Publié le par CHRISTIAN DEVILLE-CAVELLIN
Villefort
Te souviens-tu du mois de mai à Villefort ?
La découverte de ce petit bourg de Lozère niché au creux de la vallée ?
Te souviens-tu de l'excitation générale lors de l'installation de nos vélos bien bichonnés, du rangement de nos petites affaires personnelles, de nos petits rituels dès le premier soir ?
Te souviens-tu de l'âpreté du climat de Lozère, cette semaine-là, dès les 1000 m d'altitude ?
Et comme les genêts éclatants éclairaient le ciel bas et lourd sur les plateaux désolés ?

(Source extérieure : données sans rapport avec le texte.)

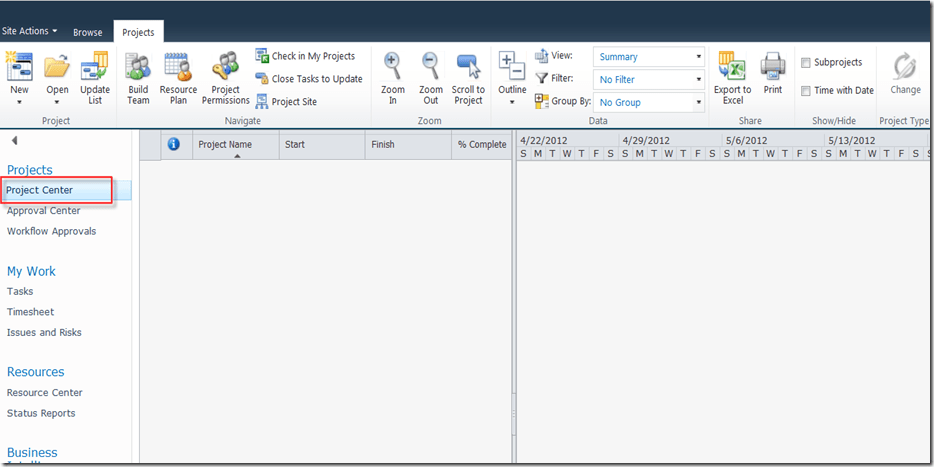Go to the Timesheet page
The height and width of the screenshot is (467, 934).
point(30,312)
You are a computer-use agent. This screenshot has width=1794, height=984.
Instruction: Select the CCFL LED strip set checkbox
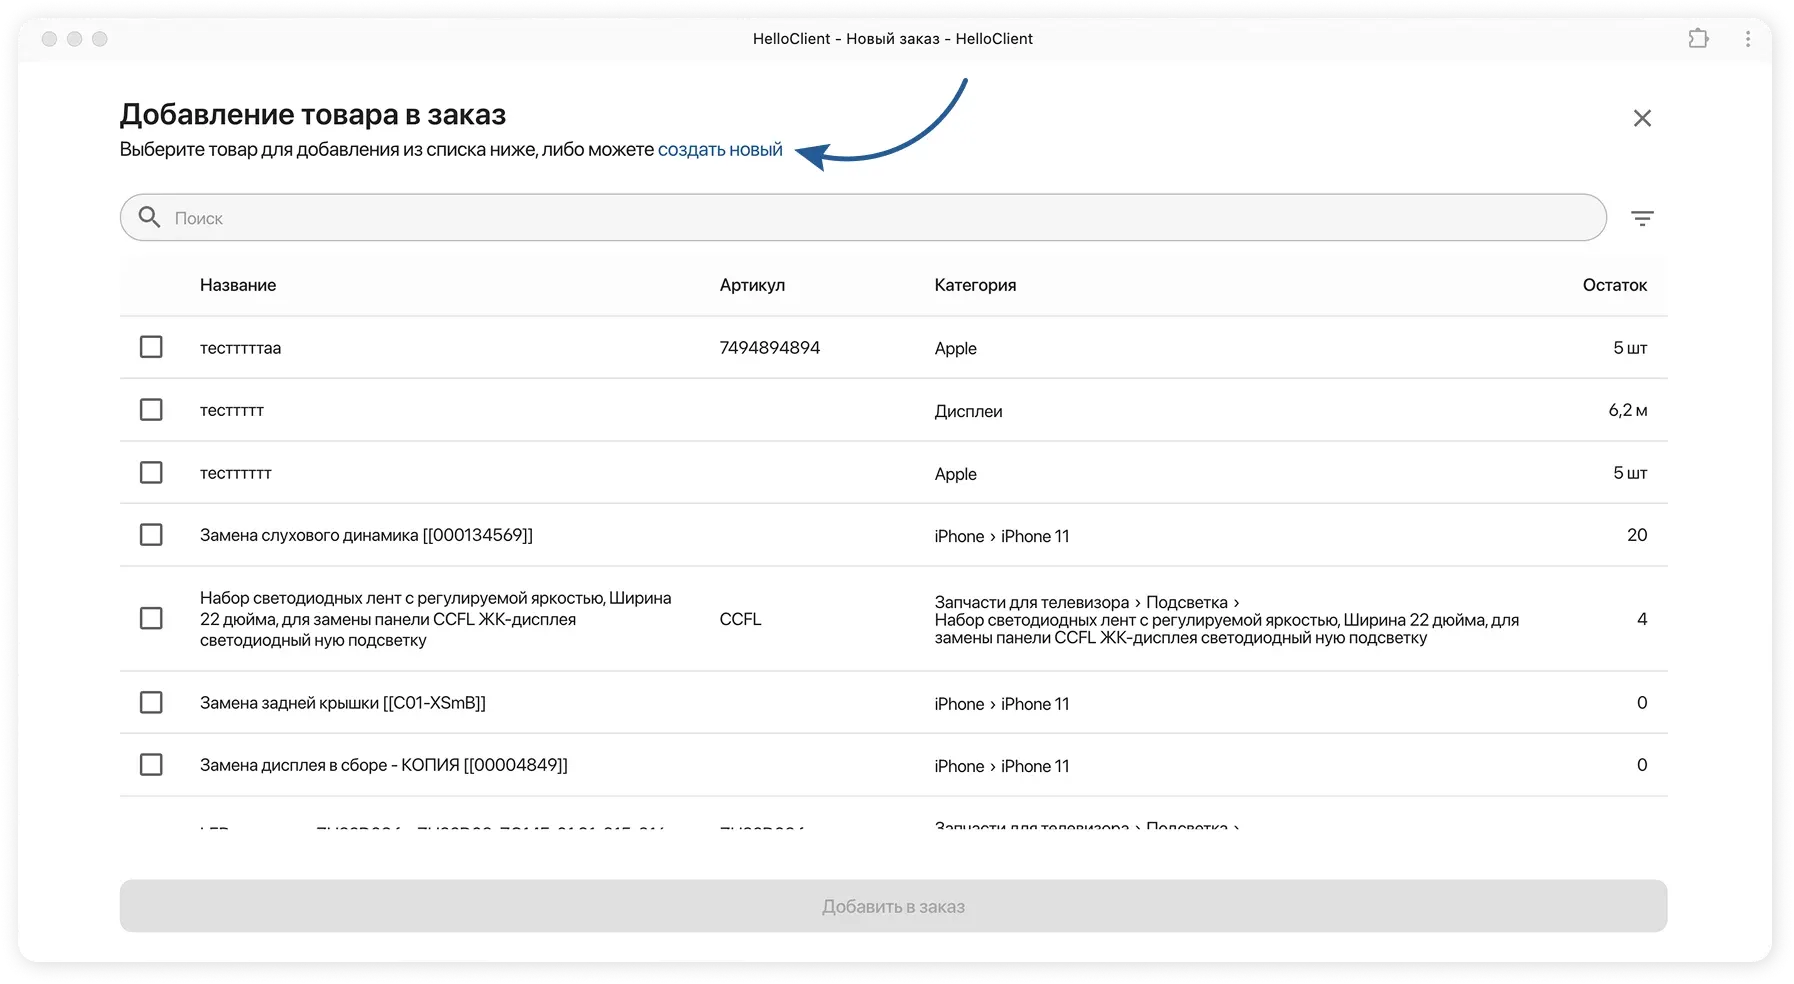151,619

Te souviens-tu comment, au premier rayon du soleil, la montagne devenait celle de Jean Ferrat ?
Celle que beaucoup ont quittée pour la ville et qui pourtant est si belle ?
Te souviens-tu des odeurs sucrées des acacias en fleurs vers les Vans, du bois de Païolive et de ses blocs calcaires tout chamboulés ?
De l'odeur forte des genêts ? Des blocs de granit posés par des mains de géant joueurs, çà et là sur la montagne ?
Te souviens-tu de nos départs le matin par petits groupes, rutilants dans nos maillots bleus, prêts pour certains à en découdre, pour d'autres à contempler ?
Te souviens-tu des quelques passages à 15 % debout sur les pédales ?
Des longues montées douces dans les cols qui invitaient à jouer avec la pente ? Des descentes sur les belles routes, à cheval sur trois départements : Gard, Ardèche et Lozère ?
Te souviens-tu de toutes ces gorges où nous filions le long de la rivière, sur de petites routes en corniche ?
Te souviens-tu des repas délicieux qui nous attendaient le soir et où nous nous précipitions comme des affamés sur les bons produits du terroir ?
Te souviens-tu de ce mardi tragique où nous avons entendu pour la dernière fois la voix de Nicolas s'élever pour une petite mise au point au petit déjeuner ?
Te souviens-tu du sentiment d'écrasement ressenti au retour de la virée du jour, lorsque nous avons appris que nous ne le verrions plus jamais ? Qu'il était resté couché au bord d'une de ces routes et que tous les efforts pour le ramener vers la vie ont échoué ?
Te souviens-tu de ce sentiment de tragique, d'absurde, de tristesse et d'incompréhension qui nous a saisi ?
Te souviens-tu de la force et de la dignité de Martine qui était impressionnante de douleur calme, parmi nous qui ne savions quoi dire, quoi faire ?
Te souviens-tu de son départ dans la nuit après une journée à attendre de savoir comment rentrer vers des bras amis, des enfants qui partageraient cette absence tombée comme un gouffre ?
Ce séjour de Villefort, c'était la joie, les sensations fortes d'un espace rude et beau et le couperet de la vie qui décide qui peut continuer ou pas à explorer ces chemins.